You could have ABC and ADE, but how will you pair A and F now? If you create a new set AFx where x is another letter, which letter is x? No matter what this will result in duplication.

[TomCollins]

[ QUOTE ]
If I understand you, this seems impossible with any number of groups.

In each grouping, one letter is paired with 2 other letters. But for each letter, there are 5 additional letters to be paired with. 2 groups will result in pairings with 4 letters (but not a fifth). 3 groups will result in a duplicate (there are 6 "slots" to pair the letter with, but only 5 letter to put into the pairs).

You could have ABC and ADE, but how will you pair A and F now? If you create a new set AFx where x is another letter, which letter is x? No matter what this will result in duplication.

[/ QUOTE ]

I'm allowing duplication of some, but never triplicaiton.

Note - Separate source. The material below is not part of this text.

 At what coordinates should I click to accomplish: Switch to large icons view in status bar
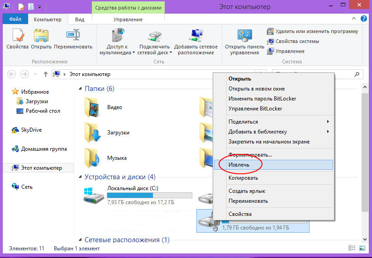(x=362, y=248)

Okay. "At least once but not twice" threw me.

ABC ADE AFB BDE CDF CEF

Works if I'm not mistaken.

I don't think this can be done with 4 matches.

[sweetjazz]

[ QUOTE ]
I probably explained this poorly.

Suppose I have a team game that takes 3 players at a time. I want to schedule a series of games that has each player be in a game with every other player at least once, but no more than twice.

For example:
Game 1 Game 2
ABC DEF
ADE BCF
ABF CDE

In this case, a plays everyone once, and B twice. But D plays E 3 times, and doesn't play B ever.

There has to be some math-y name for this type of thing.

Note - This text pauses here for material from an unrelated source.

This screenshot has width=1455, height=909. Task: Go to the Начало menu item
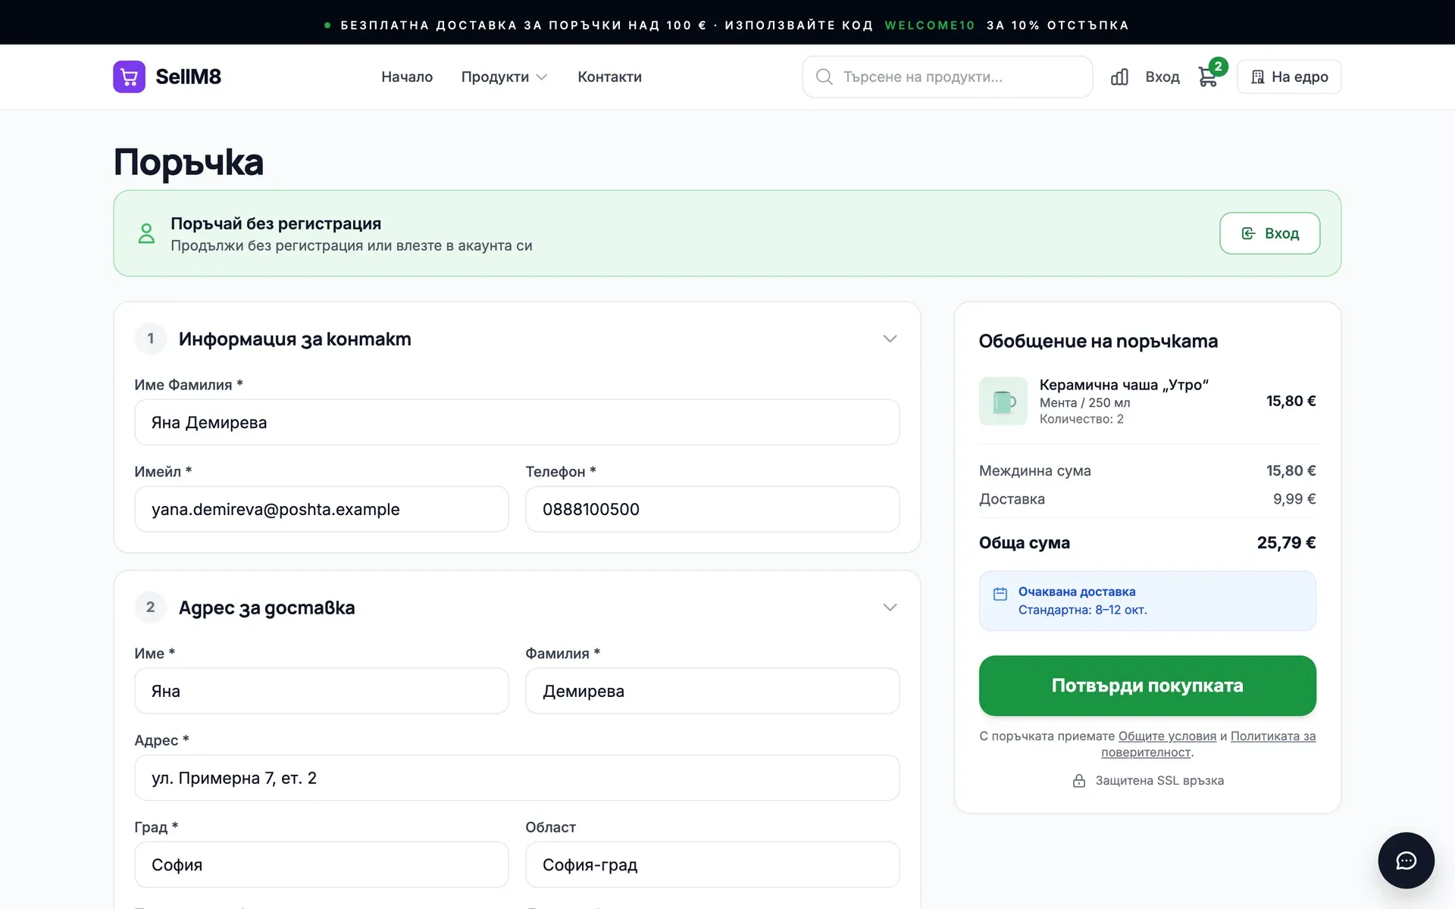point(407,77)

For 6 players in 3-man games, I think you'd have to have 4 matches. But I'm not even sure I can satisfy the play once but not twice criteria.

[/ QUOTE ]

Yeah, you can take your example and generalize it into an argument for impossibility.

Pick one team (call it 'A'). There must be some team they play twice (call them 'B'). In those two games, A plays B plus two other teams (call them 'C' and 'F'). Let 'D' and 'E' be the remaining teams. We know they play each other the two times that A plays B. But both D and E must play A once, and there is only game left for A, so that is the third time that D and E play.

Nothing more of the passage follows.